Paul Schrader isn’t a great writer to begin with – his best work was done in tandem with better writers and directors, and whenever he goes off on his own, he tends to produce some very misogynist and often poorly structured scripts. I don’t know if Schrader really hates women or if he just doesn’t understand women – I get the sense that we’re vague creatures to him, totally opaque, and possibly good for sex and baby-making. But that’s about it.
His original Wonder Woman script is now notorious, but what drives me crazy about Joss Whedon is how long he’s coasted on outdated “feminist” tropes that actually don’t treat women as complex individuals. Whedon might have been groundbreaking back in the ’90s, but times have changed – and even Buffy has some very questionable sexual politics.
Yeah, that’s right, I said it. Old QT occasionally creates some Strong Female Characters ™, but for the most part he relies on old stereotypes and the strength of his actresses to convey a complexity that the scripts themselves simply don’t have. He also enjoys making certain that women are subjected to any form of humiliation – from rape to harassment to physical endangerment – just in case they didn’t know their place.
Showgirls. I mean…*gestures wildly*.
Brian De Palma
Well, obviously. De Palma has never liked women, and usually turns to the “but it’s a THRILLER!” excuse for why they are so consistently manipulated and brutalized in his films. But turn on Dressed to Kill, which he wrote as well as directed, and tell me that he doesn’t consider women as bodies to be dismembered.
Alex Kurtzman and Roberto Orci
This pair couldn’t get much hotter in the mid-2000’s. Their strength in mild and unchallenging fantasy stories placed them in a nice, cushy spot as the screenwriting team all the hot directors wanted to work with. However, while their stories are interesting, the woman really aren’t. Transformers… Star Trek: Into Darkness… yup…
Shane Black established himself as a go-to boy in Hollywood in the 1980s. While he’s a pro at fun and quippy dialogue, his stunted man child characters don’t lend themselves to interesting ladies. The 1980s are well-known as being a reactionary swing against second wave feminism and Shane Black is a poster boy for this era. Don’t even get me started on The Predator and Olivia Munn…
James Bond…enough said.
Robert Young and Joseph T. Steck
Okay, this one is a bit of a cheat. When all is said and done, Young and Steck didn’t actually write many movies. However, their one credit is enough to place them squarely on this list. Months ago, I sat down to watch the little “gem” called Waterhole #3, a 1967 western comedy starring James Coburn and Carroll O’Connor. Think of it as In Like Flint getting trapped in the old west. The film features one female character, played by actress Margaret Blye.

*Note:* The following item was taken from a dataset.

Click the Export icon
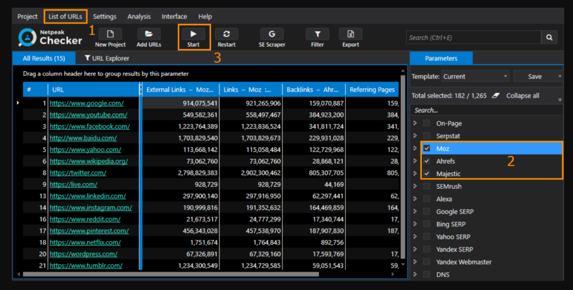The height and width of the screenshot is (290, 573). (x=350, y=35)
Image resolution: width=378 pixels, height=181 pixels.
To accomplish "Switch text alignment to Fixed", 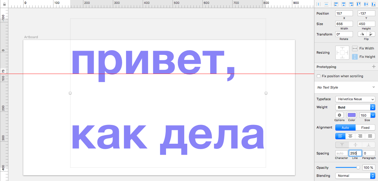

She is subjected to some of the worst treatment I’ve seen, especially when played as a comedy. There are rape jokes a plenty, including O’Connor mentioning to his daughter Blye that she’s pretty, so “of course they would want to rape” her. She’s also reduced to waiting nude on a rock to be saved by Coburn. Are parts of it funny? Sure. However, in order to make this movie a success, you need to watch this film with the eyes of a 50 year old man. I doesn’t play well otherwise.
Harold Ramis and Douglas Kenney
This one hurts a bit to include. I’ll preface this by saying, I absolutely love Animal House, and it is still one of my favorite movies. However, it doesn’t make it any less problematic. This also applies to the long string of National Lampoon brand comedies worked on by the two men in the 1970s and 1980s. The broad sex comedies are funny, sure. However, the interesting female characters are few and far between.